A good portion of my most successful clients possesses a large network of contacts that they tap into. Most of these networks have been developed over a long period of time and through these connections they make life hum, whether seeking out opportunities, securing advice, or in the case of many of my clients, giving back to the community and helping others. Networking works, if done effectively and the compound effects of networking can be significant and long lasting.

They are prepared to invest in themselves

The most successful clients I work with, are prepared to invest in themselves, simply because they value themselves.  
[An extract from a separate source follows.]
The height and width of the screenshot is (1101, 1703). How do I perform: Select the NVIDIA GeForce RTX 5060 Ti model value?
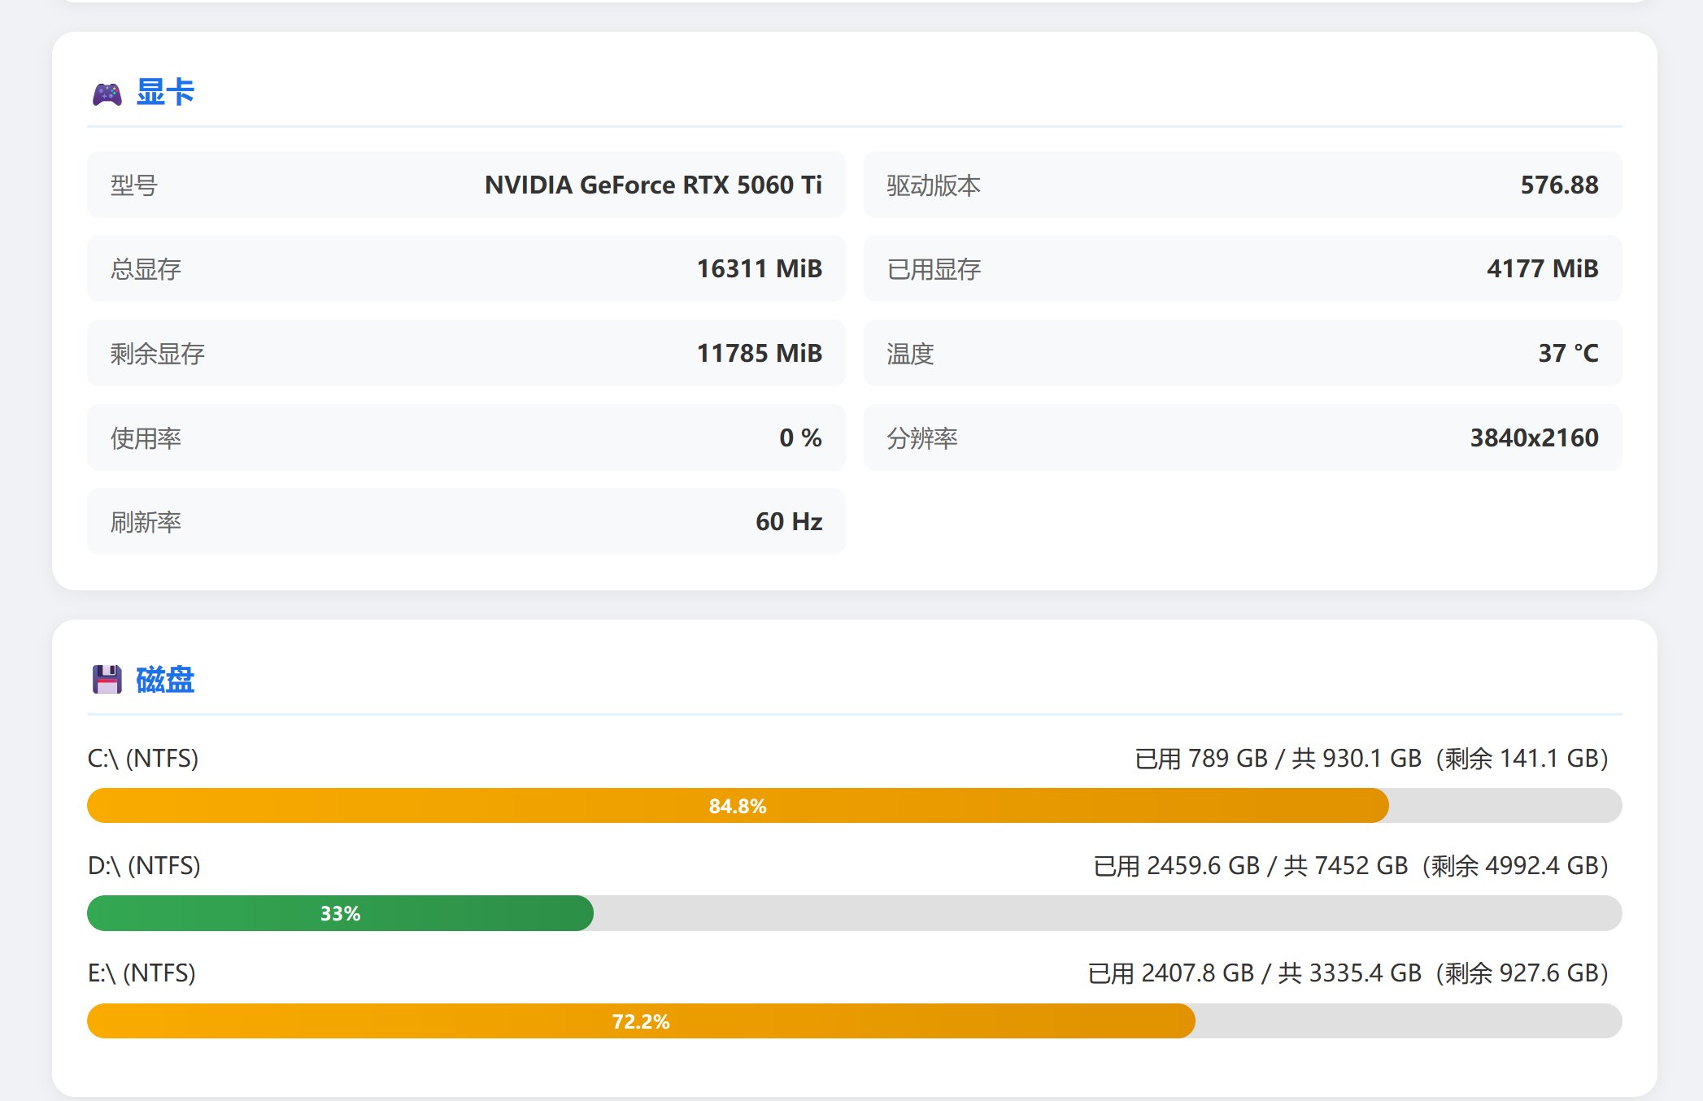(x=652, y=185)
  • They work with and seek out mentors, or are happy mentoring others.
  • They are continually learning and hence enrol in courses, or are avid readers, to ensure that they are at the top of their profession.
  • If  they want to learn something, they just go directly to the best in town and learn directly from them.
  • They don’t blink an eye, when investing a couple of thousand on themselves, as they see it as an investment and understand it will result in better positions, better offers and a faster career transition.

By investing in themselves, they generally shape a life that they want!

Their careers are never stagnant 

Most of the successful clients I work with don’t have stagnant career. Rarely have they remained in the same place for more than a few years. Instead of taking the career ladder, one step at a time, they are looking at the broader picture and comfortably switching companies to secure experience and exposure. That is, they are generally more open to risk and realise that a career is not linear or straightforward.

I’ve had clients from within government that have exposure across multiple Government agencies and skipped classification levels altogether. With such exposure across different Departments, they have become primary decision-makers in whole-of-government approaches and leveraged the experience from one Department and used it with great effectiveness in another Department. They are continuously evolving and moving and taking career risks. 

From the private sector, I’ve had clients get exposure across multiple industries and if they are not getting exposure across multiple industries, they are happy to change organisation. Rarely does a person make massive progress within the same company, they tend to switch to a different company. Staying in the same company might appear to be a safe option and it does work in some circumstances, but those that move, tend to accelerate their careers. Sometimes the move is sideways – sometimes the move involves massive growth and enormous challenges. But these moves are what propel careers along with going for a promotion at every opportunity.    

These are my general observations over a period of 14 years. Of course, these are just anecdotal and not based on surveys, or facts, but I believe the list provides an important starting point, if you are looking to unlock the secrets to having a highly successful career.